RELATOR: DES. CEZAR AUGUSTO RODRIGUES COSTA

APELAÇÃO CÍVEL. DIREITO PROCESSUAL CIVIL. AÇÃO DE BUSCA E APREENSÃO. RECURSO EXCLUSIVO EM RELAÇÃO AOS HONORÁRIOS ADVOCATÍCIOS. FALTA DE LEGITIMIDADE RECURSAL DA PARTE. RECURSO QUE DEVERIA TER SIDO INTERPOSTO PELO ADVOGADO.

Recurso de apelação que foi interposto com pedido exclusivo relativo à condenação do autor ao pagamento de honorários advocatícios. Verificado que o réu não tem legitimidade para figurar como apelante, mas apenas seu patrono, ja que os honorários advocatícios são de seu próprio interesse, foi facultado o prazo ao recorrente, na forma do artigo 932, parágrafo único, do CPC, para que o mesmo procedesse à devida correção quanto ao legitimado ativo recursal, porém, manteve-se inerte.

Ausência de legitimidade recursal da parte que autoriza o não conhecimento do recurso por carência de requisito intrínseco de admissibilidade. Recurso inadmissível. Decisão monocrática. Artigo 932, III, do CPC/2015. Recurso NÃO CONHECIDO.

DECISÃO MONOCRÁTICA

Trata-se de apelação cível interposta pelo réu contra a sentença que homologou a desistência expressada pelo autor, julgando extinto o feito, na forma do artigo 485, VIII do CPC, nos seguintes termos (item nº 000130):

HOMOLOGO A DESISTÊNCIA expressada a fls. 53, a fim de que produza seus jurídicos e legais efeitos, julgando, em conseqüência, extinto o processo, na forma do art. 485, inciso VIII do NCPC. Eventuais custas remanescentes pela parte Autora. Transitada em julgado e certificadas as custas, dê-se baixa e arquivem-se. P.R.I.

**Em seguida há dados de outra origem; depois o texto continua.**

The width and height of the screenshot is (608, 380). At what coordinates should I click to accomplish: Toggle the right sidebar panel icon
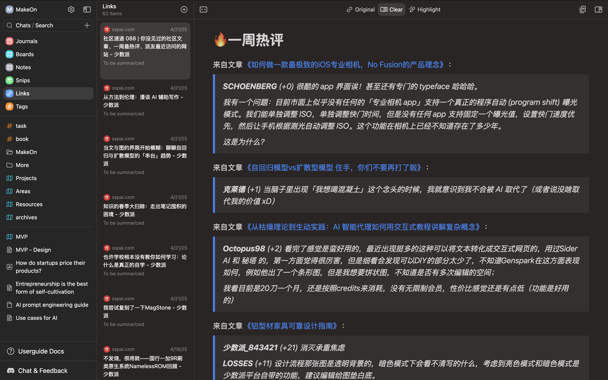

O réu interpôs embargos de declaração contra a sentença de extinção do feito (item nº 000137), porém, os mesmos foram rejeitados, conforme decisão que se segue (item nº 000147):

Recebo os embargos porque tempestivos. Alega a parte ré que houve omissão na sentença atacada. Com efeito, não verifico nenhuma omissão. A condenação em honorários advocatícios somente seria devida se a desistência ocorresse após a citação ou da apresentação de contestação pelo demandado, o que não ocorreu no

TRIBUNAL DE JUSTIÇA DO ESTADO DO RIO DE JANEIRO

OITAVA CÂMARA CÍVEL

presente caso. Mostra-se indevida a condenação em honorários neste caso, tendo em vista que a desistência foi manifestada antes mesmo do ingresso do advogado do réu no processo, não havendo atuação do advogado que justifique o pleito. Desta forma, não há que se falar em omissão, pelo que nego provimento aos embargos declaratórios, devendo a sentença ser mantida tal como lançada. Intime-se.

O apelante requer, em síntese, a condenação da parte autora em honorários advocatícios (item nº 000161). Contrarrazões apresentados pelo autor nº 000202. Observado que o recurso versava apenas sobre honorários sucumbenciais, o réu/apelante foi intimado, para que procedesse à devida correção quanto ao legitimado ativo recursal, bem como recolhesse o respectivo preparo do apelo (item nº 000224). Porém, apesar de devidamente intimado, foi certificado nos autos que decorreu o prazo sem manifestação do patrono do apelante (item nº 000228).

Eis o relatório. Passo a decidir.

Antes de adentrar o mérito da causa, cabe examinar se o recurso interposto pode ser admitido, apresentando os requisitos exigidos em lei.

No caso, o recurso de apelação foi interposto com pedido exclusivo relativo à condenação do autor ao pagamento de honorários advocatícios. Assim, verificado que o réu não tem legitimidade para figurar como apelante, mas apenas seu patrono, ja que os honorários advocatícios são de seu próprio interesse, foi facultado o prazo de 05 (cinco) dias úteis, ao recorrente, na forma do artigo 932, parágrafo único, do CPC, para que o mesmo procedesse à devida correção quanto ao legitimado ativo recursal, com o devido recolhimento do preparo. Porém, conforme certificado no item nº 000228, o mesmo se manteve inerte. Assim, sendo certo que este recurso deveria ter sido interposto pelo advogado do pleiteante em nome próprio, a ausência de legitimidade recursal autoriza o não conhecimento do recurso por carência de requisito intrínseco de admissibilidade, sendo, portanto, inadmissível a presente apelação cível.

Por tais razões, com amparo no artigo 932, III, do CPC/2015, DEIXO DE RECEBER O RECURSO , por ausência de requisito processual de admissibilidade.

Rio de Janeiro, 1º de fevereiro de 2018.